William Bolcom has always lived in a world of music. At 4 he was
playing piano and composing; at 11 he was studying piano
at the UW. He picked up his music degree here in 1958, and
after graduate studies became a professor at the University
of Michigan, where he has remained for 30 years.
But
Bolcom is more than a professor. The winner of the 1988 Pulitzer
Prize in Music, he is considered by many to be one of America’s
greatest living composers. His achievements have earned him
the Alumnus Summa Laude Dignatus Award, an award given not
for recent
work but for a lifetime record.
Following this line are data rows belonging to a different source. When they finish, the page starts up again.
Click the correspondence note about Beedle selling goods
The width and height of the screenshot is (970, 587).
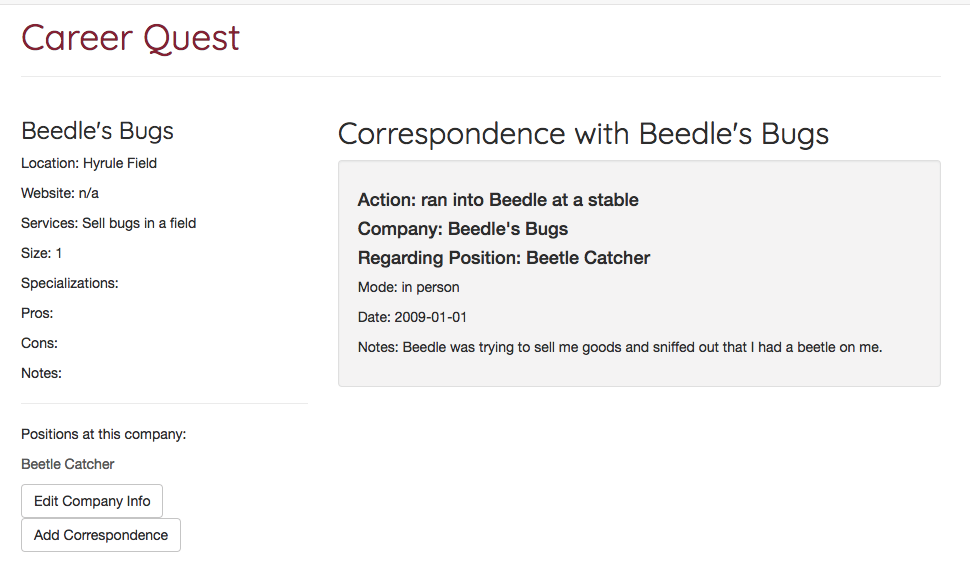[x=620, y=348]
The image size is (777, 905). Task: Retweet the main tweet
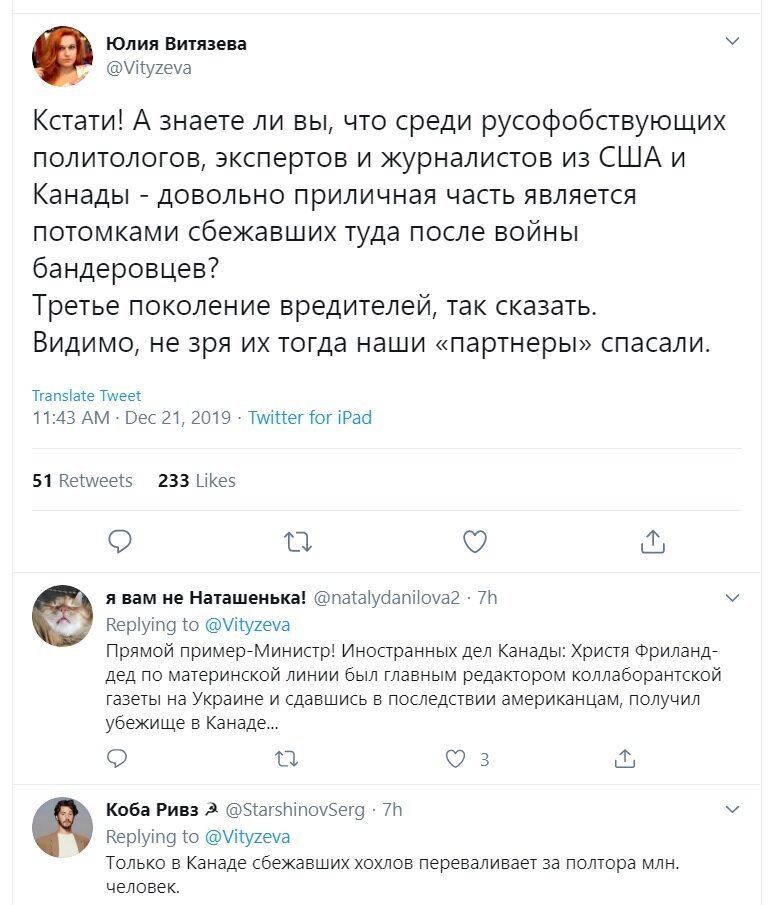(x=298, y=542)
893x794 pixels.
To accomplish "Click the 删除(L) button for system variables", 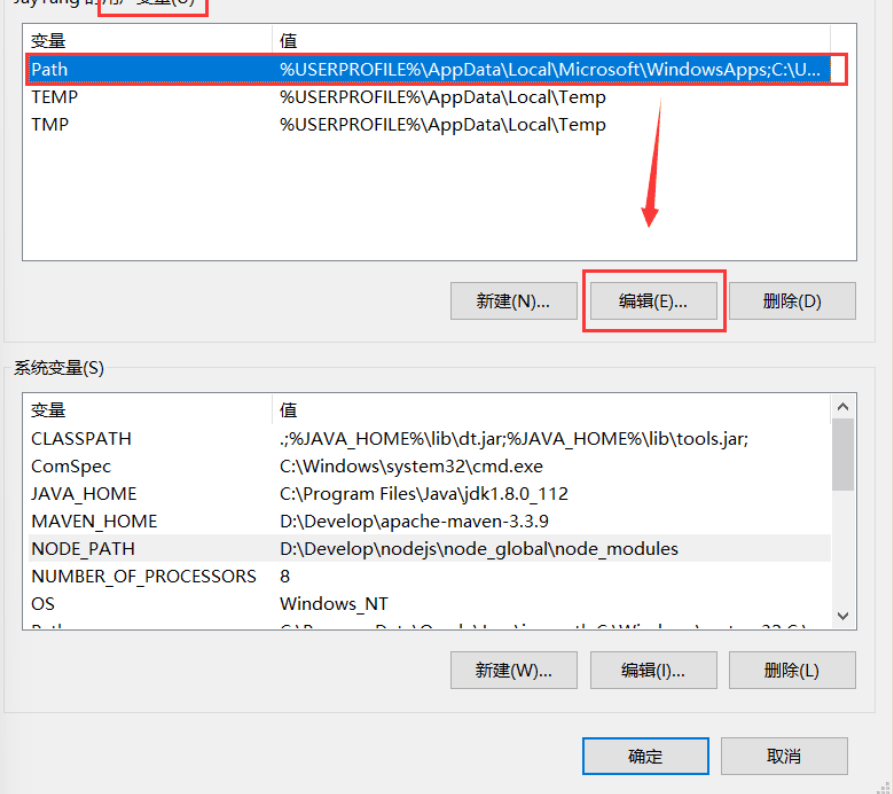I will (x=792, y=670).
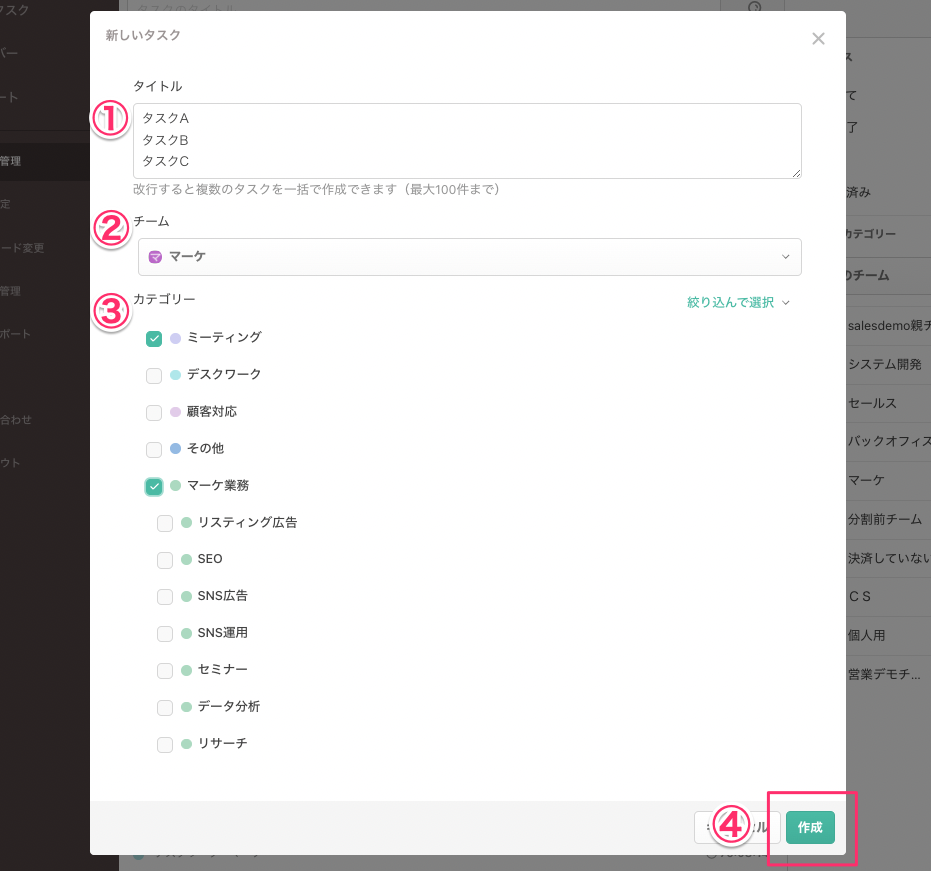931x871 pixels.
Task: Click the green color dot beside セミナー
Action: [x=188, y=670]
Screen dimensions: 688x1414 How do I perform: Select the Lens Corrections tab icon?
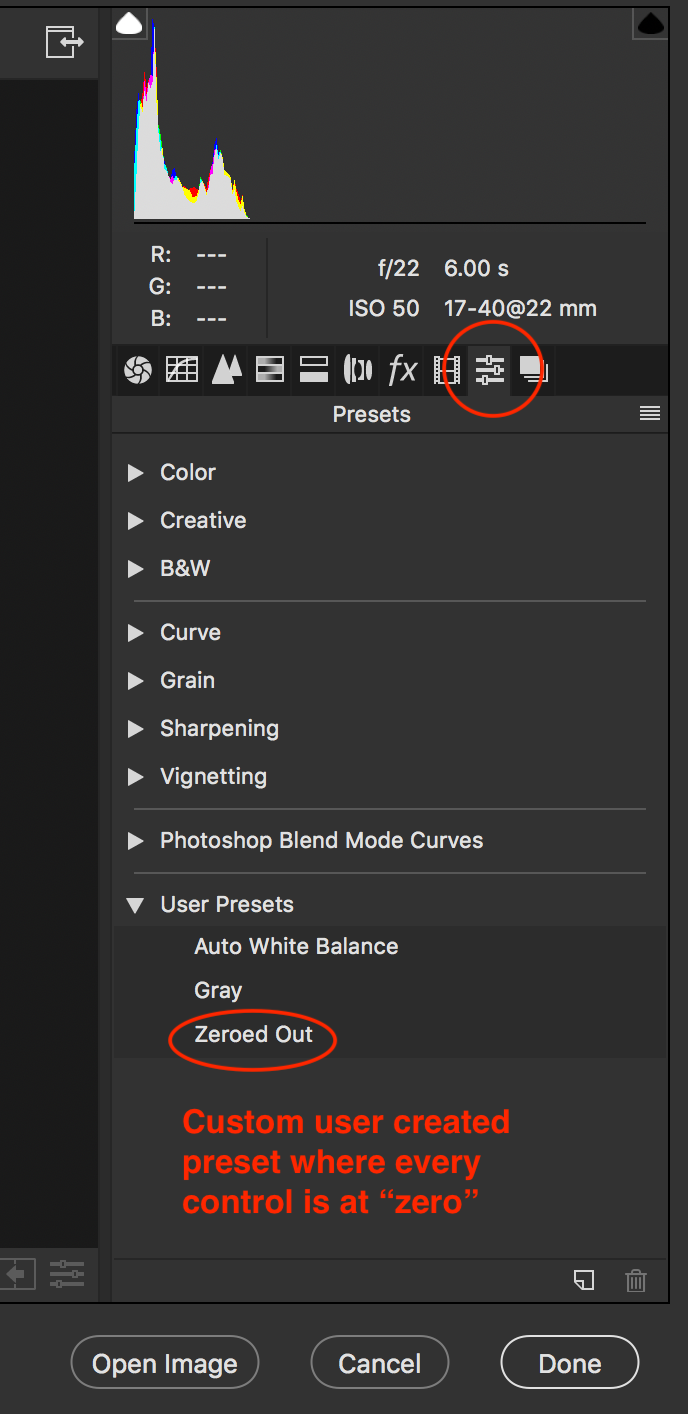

This is the highest honor the
UW can bestow on a graduate.
A
native of Western Washington, Bolcom grew up in a family that
encouraged his talent but didn’t
push him to perform as a child prodigy. He says he listened
to all kinds of music, and he’s
known for his ability to both write and perform all kinds of
music. He’s credited, for example, with reviving ragtime
in the 1970s by recording pieces by people like Scott Joplin.
And on the
other hand he’s composed the score for hit operas like
McTeague and A View from the Bridge.
And Bolcom has found success on the concert stage as well.
He and his wife, mezzo soprano Joan Morris, often tour together,
performing
American popular songs from early vaudeville to present-day
Broadway.
It’s a hectic schedule, but at 64 Bolcom isn’t
ready to retire. He says he has many more songs to write.